**Required work:** When you reach the line containing "Where should I", start transcribing exactly and continue through the last line of the data, skipping every picture.

Stored data:
#####

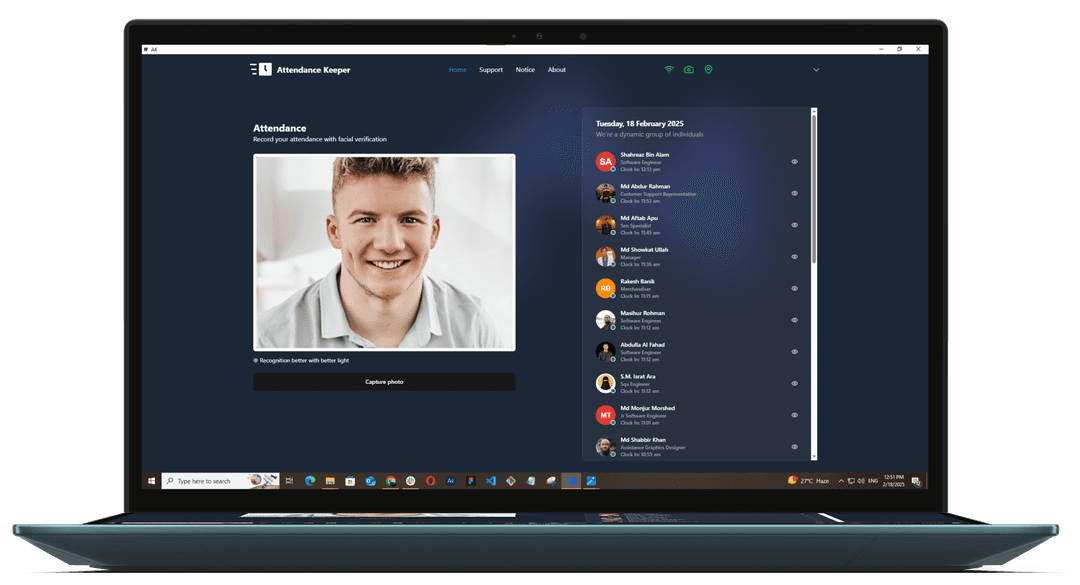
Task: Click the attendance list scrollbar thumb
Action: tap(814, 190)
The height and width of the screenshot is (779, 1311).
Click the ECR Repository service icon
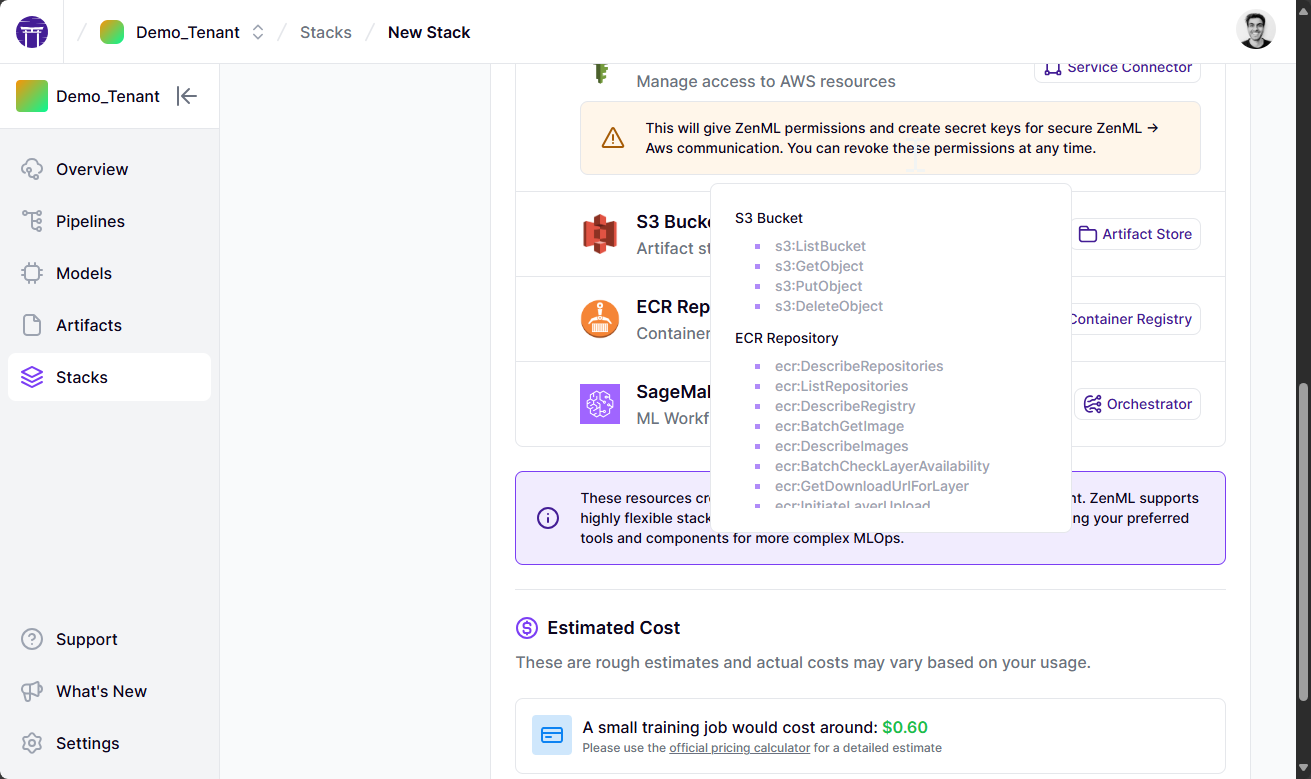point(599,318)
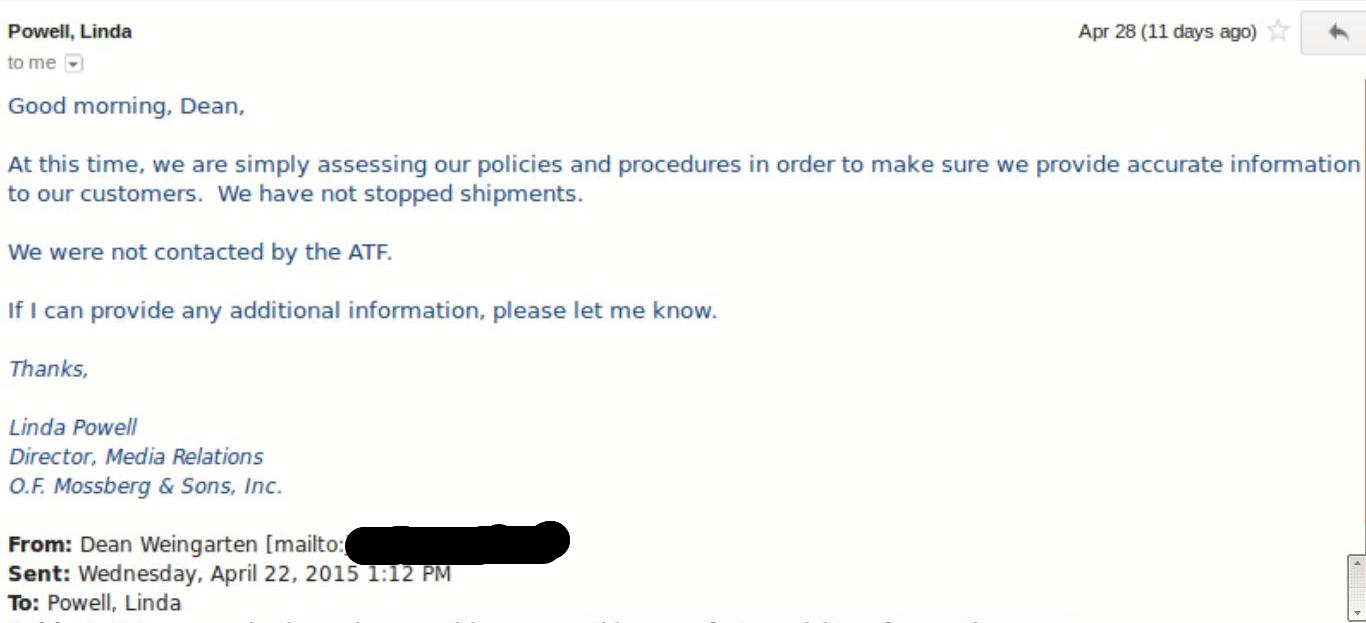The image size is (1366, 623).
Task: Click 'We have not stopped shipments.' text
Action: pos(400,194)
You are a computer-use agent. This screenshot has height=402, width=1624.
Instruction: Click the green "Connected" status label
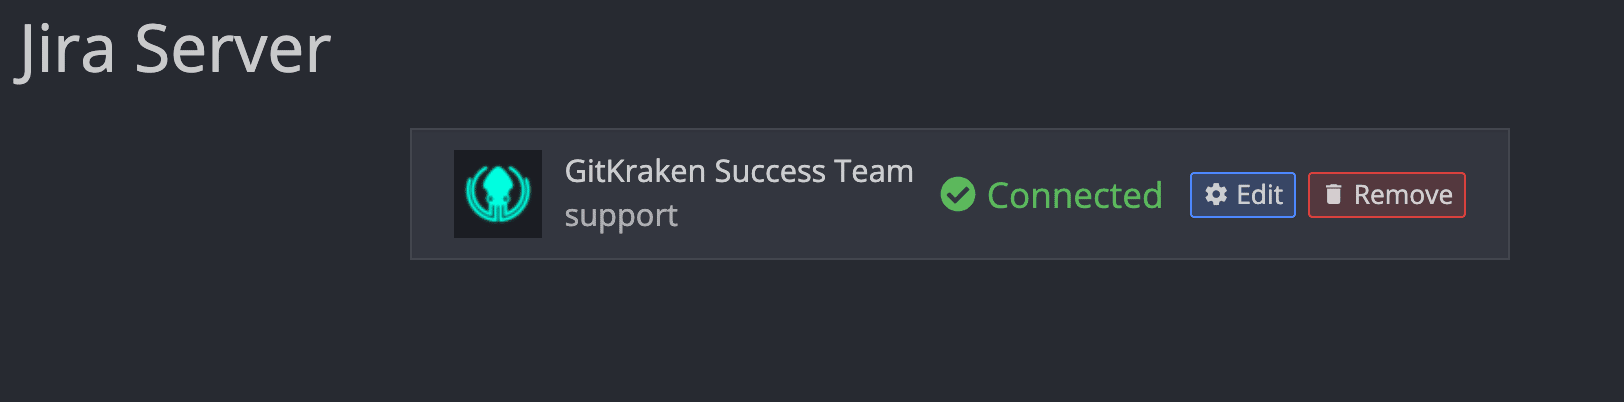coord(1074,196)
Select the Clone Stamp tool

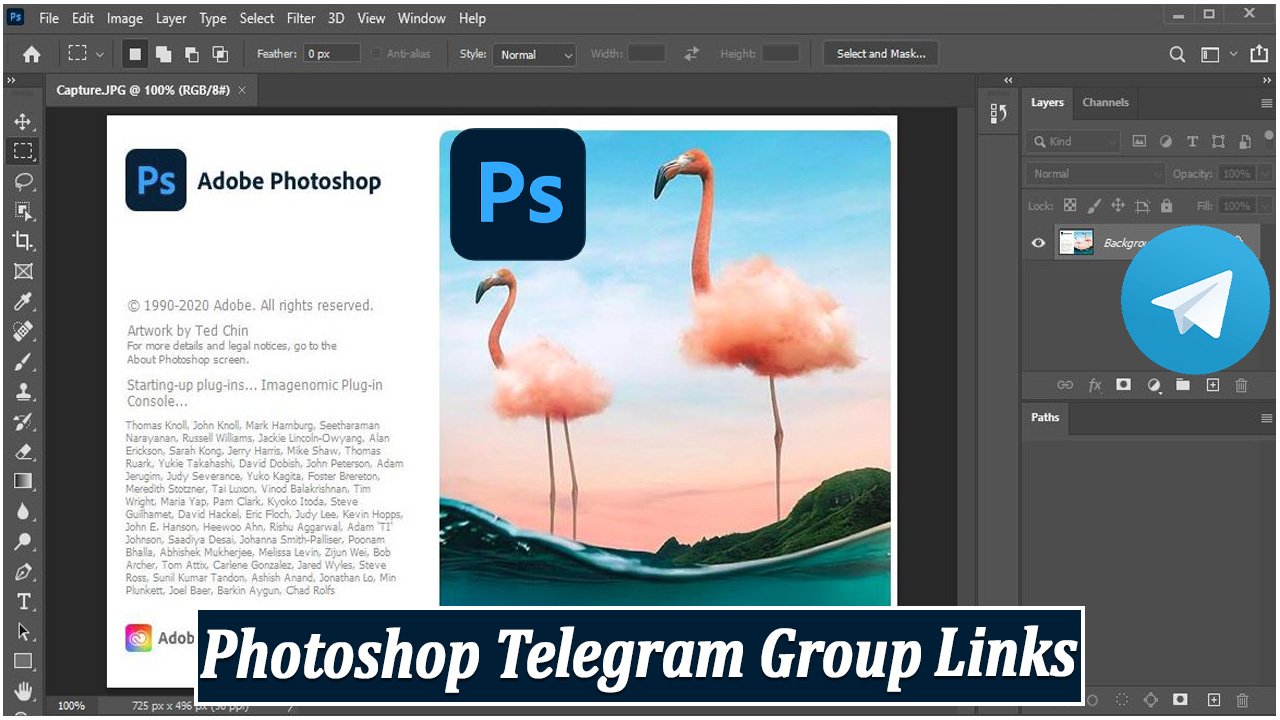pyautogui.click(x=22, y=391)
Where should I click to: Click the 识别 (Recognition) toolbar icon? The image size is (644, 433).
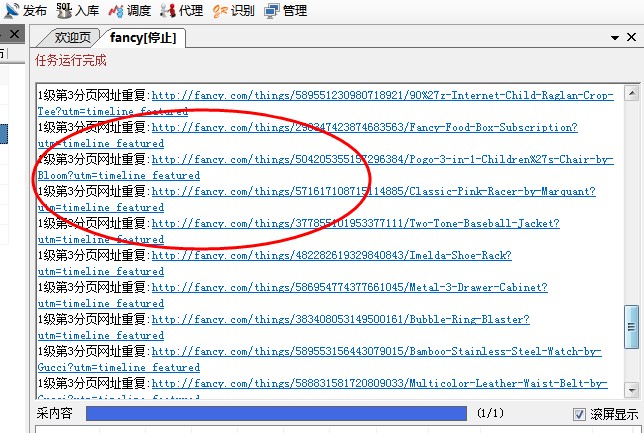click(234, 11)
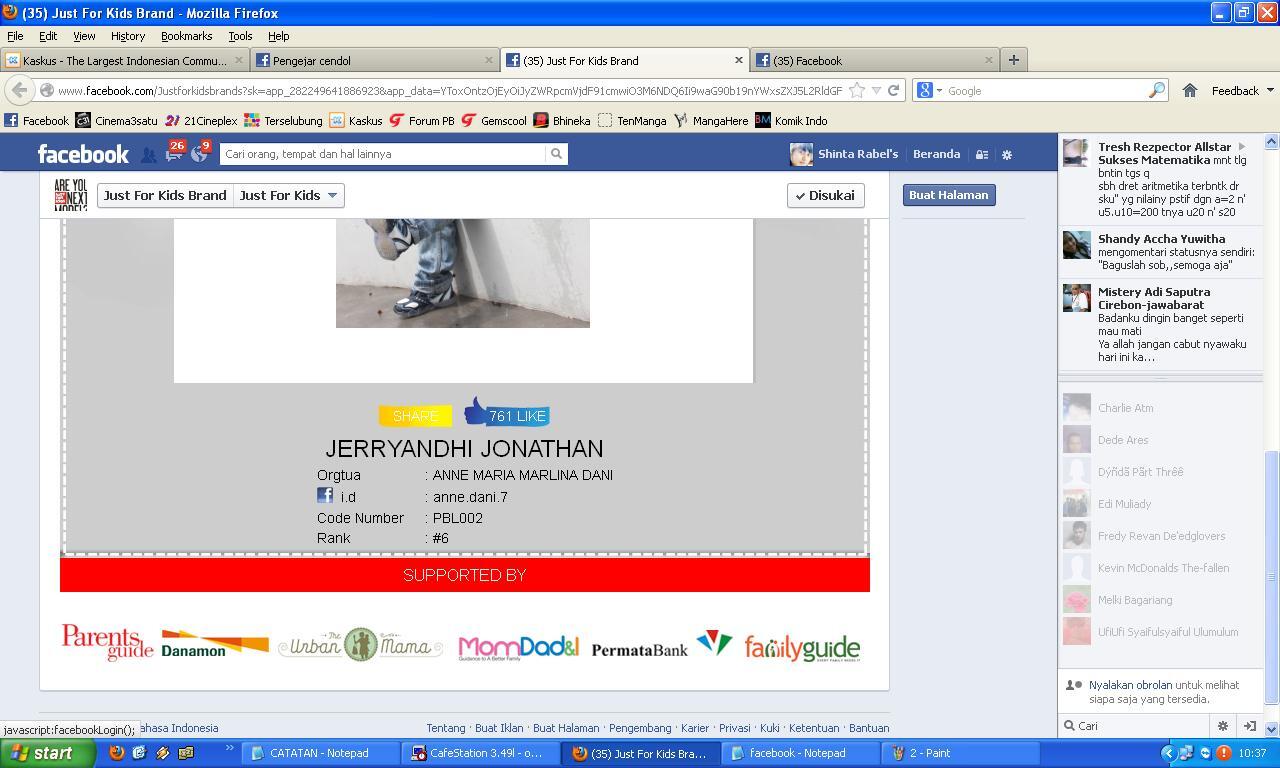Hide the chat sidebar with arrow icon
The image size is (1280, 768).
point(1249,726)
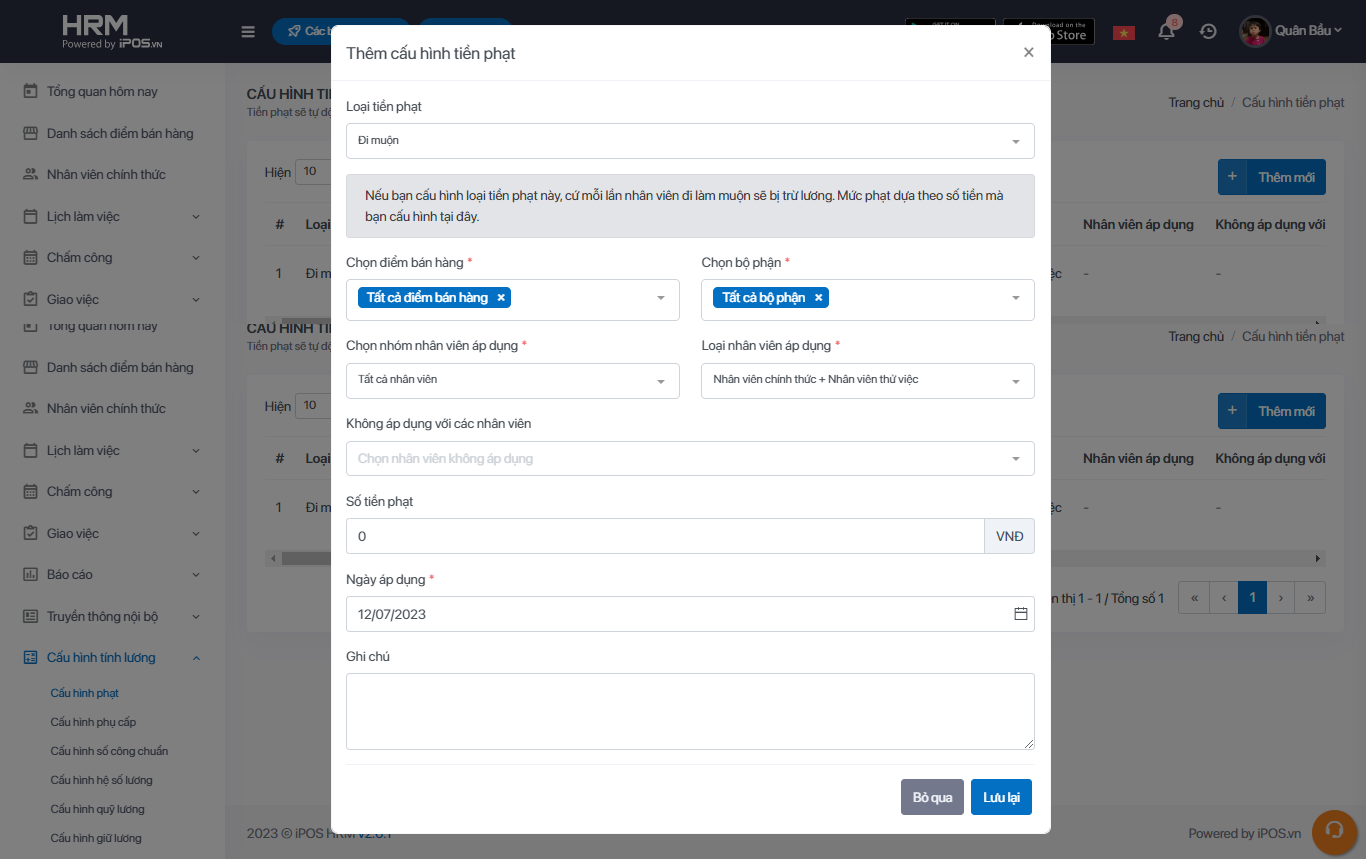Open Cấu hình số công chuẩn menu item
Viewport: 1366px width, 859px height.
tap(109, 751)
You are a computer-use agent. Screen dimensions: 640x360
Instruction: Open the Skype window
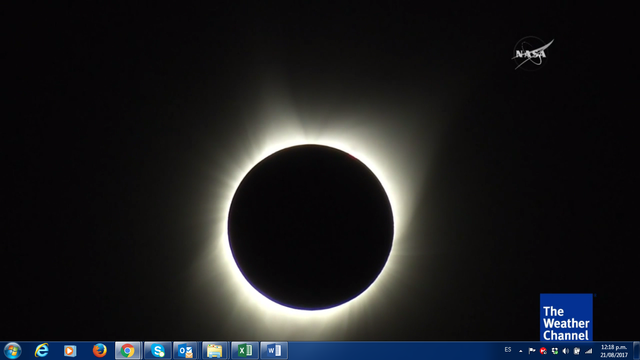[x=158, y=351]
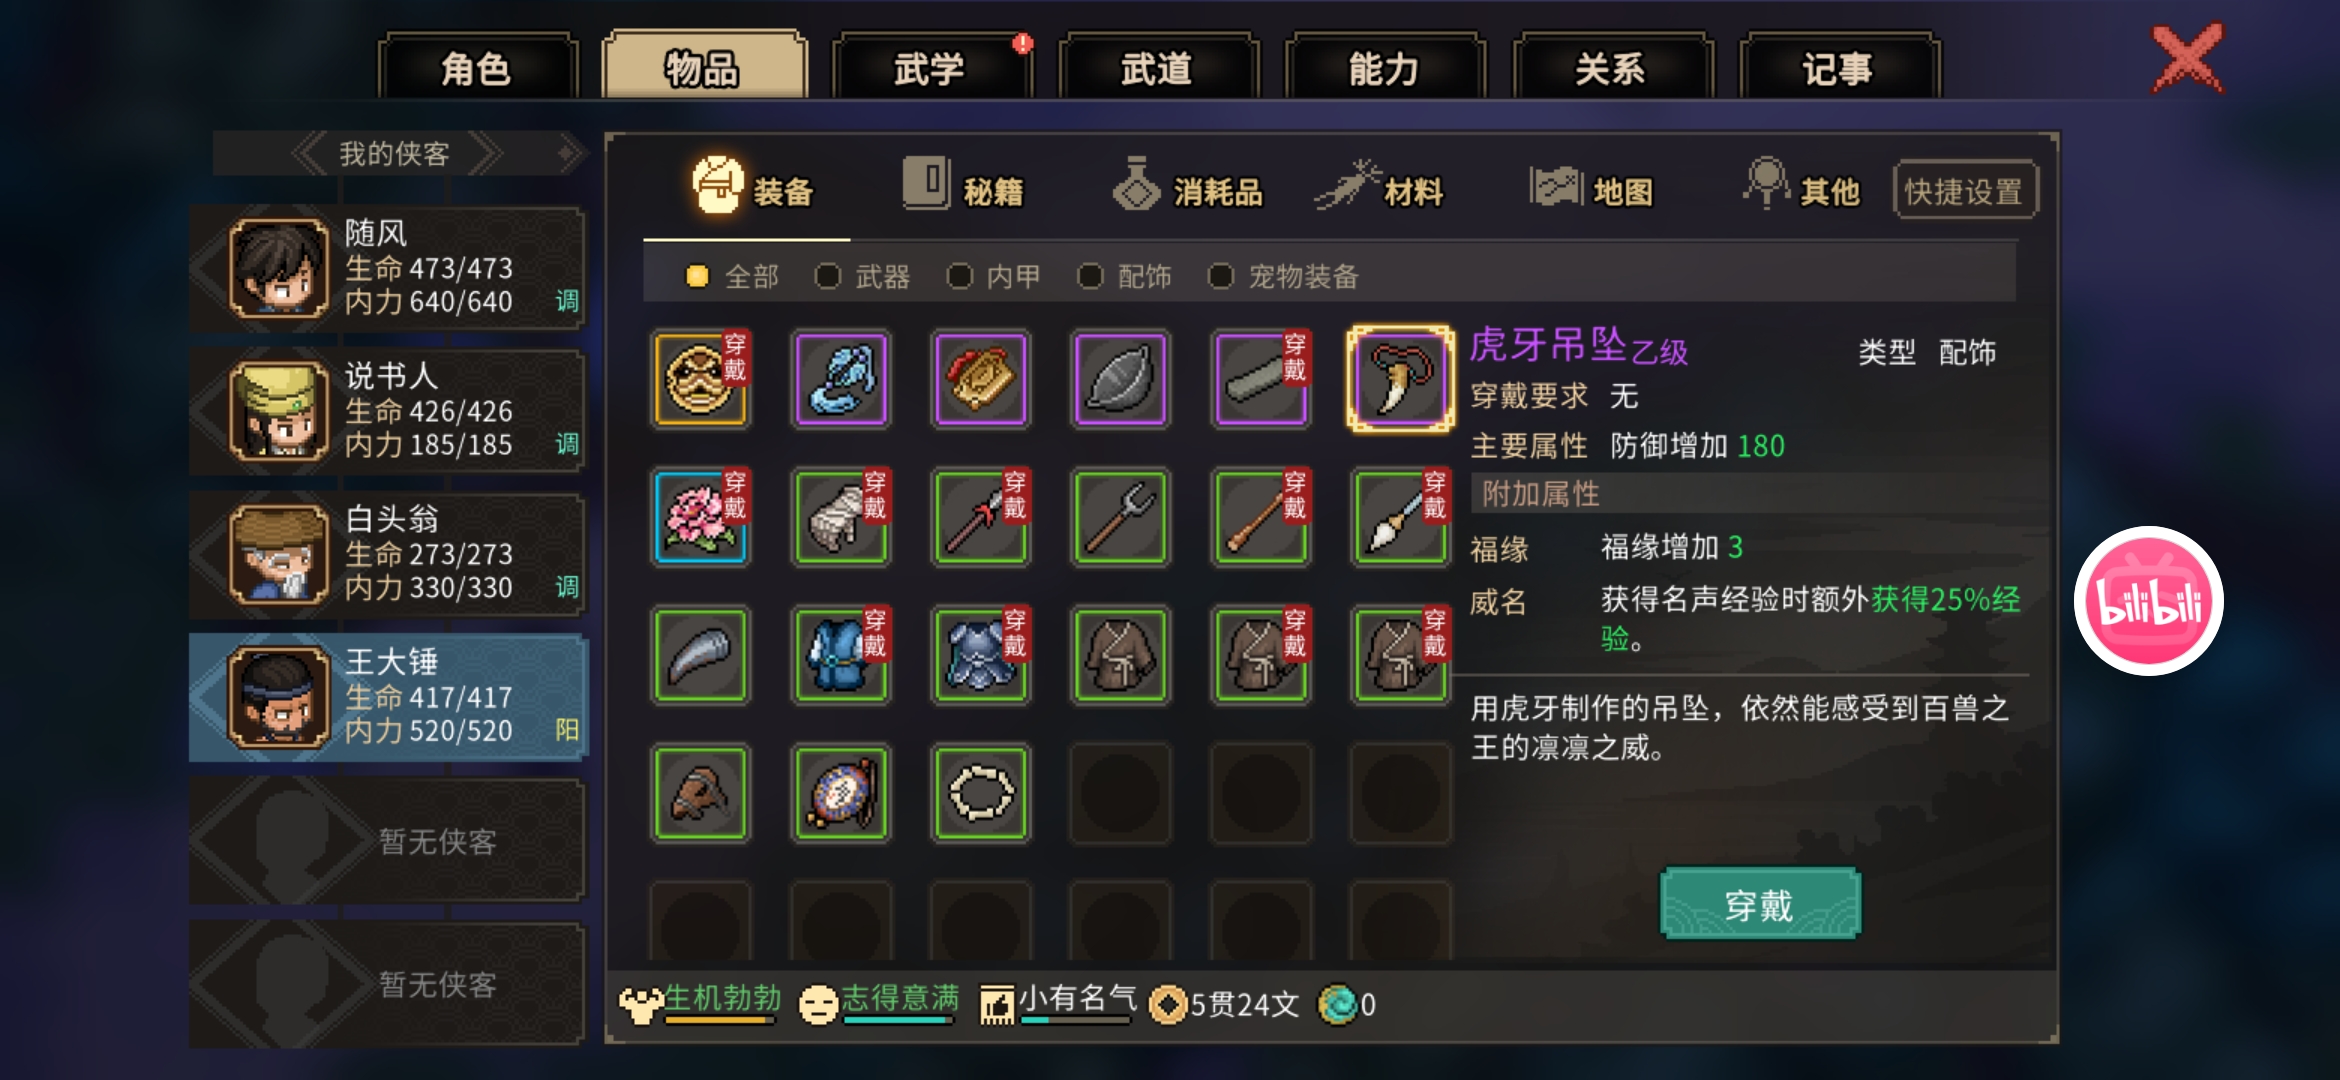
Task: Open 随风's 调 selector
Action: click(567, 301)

#####

**Solved exercise:**
Where should I click to: Click the 识别 (Recognition) toolbar icon? The image size is (644, 433).
click(234, 11)
Hide the chat sidebar with arrow icon
The image size is (1280, 768).
point(1249,726)
Open Cấu hình số công chuẩn menu item
Viewport: 1366px width, 859px height.
tap(109, 751)
You are a computer-use agent. Screen dimensions: 640x360
Instruction: Open the Skype window
[x=158, y=351]
Task: Open 随风's 调 selector
Action: click(567, 301)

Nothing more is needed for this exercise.